** Page text **
------------------------
Similarly, this is evident in the novel “Matilda” where Matilda befriended her class teacher, Mrs. Honey and the librarian, Mrs. Phelps. Matilda was a bright child, who craved for knowledge. For this reason, she asked her parents to allow her read more books, but instead, the parents discouraged her. This is evident when she tells Mrs. Phelps about her mother’s neglect of fostering her intellect (Dahl 10). She found out about a neighboring library, where she went to learn how to read at the age of four years and three months. Mrs. Phelps allows her to borrow books and return them when she is done. In addition, she assists in nurturing her intellect by encouraging her to come every day to read. Also, Mrs. Honey accepts to adopt Matilda as her daughter when her parents were on the run from the law due to her father’s shoddy business. In fact, Matilda’s parents raise no objection when Matilda asks them if she can stay with Mrs. Honey (Dahl 198).


Parental or guardian neglect makes children rebellious, and who do not follow rules and regulations. In this situation, the parents are not often around to ensure the children are growing uprightly. Instead, the children follow their path instead of following the way a family or a community operates. This is evident when Jonas went against his mandate as the community’s Giver to secretly share comforting memories to his younger brother, Gabriel when he could not sleep well at night (Lowry 144). He did this to protect him from being released.

Furthermore, Jonas convinces The Giver to assist him give back memories to the people so that he removes the ignorance and disrespect for human life the society had. In fact, his actions are rebellious, and indeed, the community Elders and his parents would have disagreed with his decisions. Also, Jonas’ kidnaps Gabriel after learning that he will be released due to his difficulty in sleeping well in the nurturing facility. He lies to the parents as he prepares to leave the community and escape with Gabriel.
------------------------
** Supplied entries **
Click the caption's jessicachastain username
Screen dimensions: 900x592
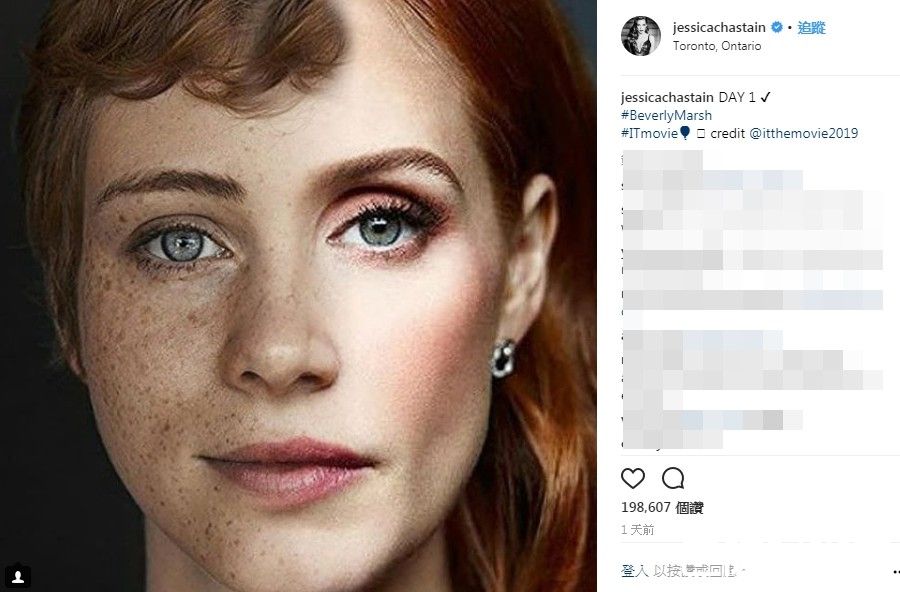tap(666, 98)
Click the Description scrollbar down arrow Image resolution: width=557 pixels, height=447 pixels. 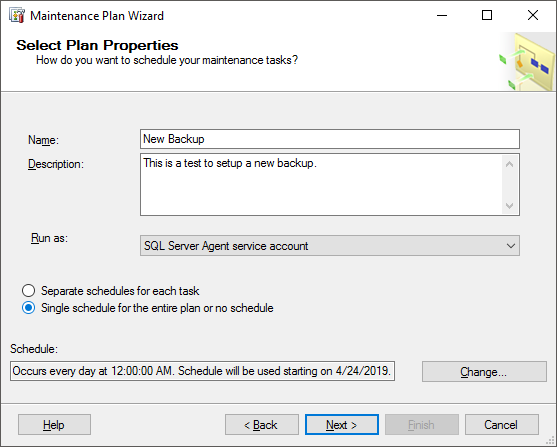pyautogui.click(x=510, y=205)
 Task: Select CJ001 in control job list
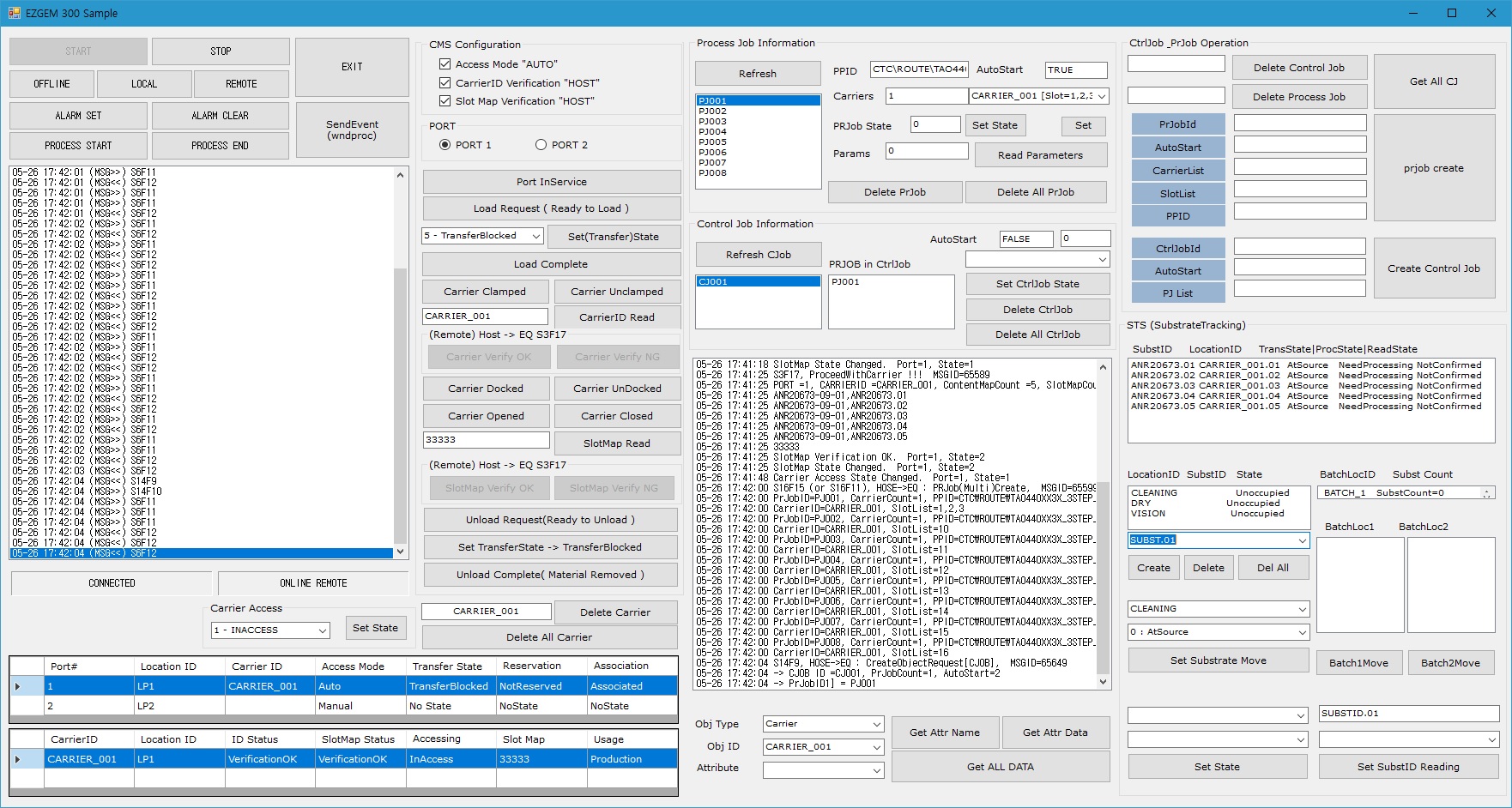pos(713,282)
------------------------
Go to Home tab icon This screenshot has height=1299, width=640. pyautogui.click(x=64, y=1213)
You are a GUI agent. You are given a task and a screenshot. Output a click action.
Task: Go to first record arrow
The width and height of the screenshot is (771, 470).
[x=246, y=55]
------------------------
** Problems to work on **
A – What in-text citations does the essay excerpt contain?
B – Can you write out the essay excerpt between "Parental or guardian" and "from being released.", inclusive, swapping "rebellious" for "defiant"?
The data has no connection to the essay excerpt.

** Expected outputs **
A –
(Dahl 10)
(Dahl 198)
(Lowry 144)

B –
Parental or guardian neglect makes children defiant, and who do not follow rules and regulations. In this situation, the parents are not often around to ensure the children are growing uprightly. Instead, the children follow their path instead of following the way a family or a community operates. This is evident when Jonas went against his mandate as the community’s Giver to secretly share comforting memories to his younger brother, Gabriel when he could not sleep well at night (Lowry 144). He did this to protect him from being released.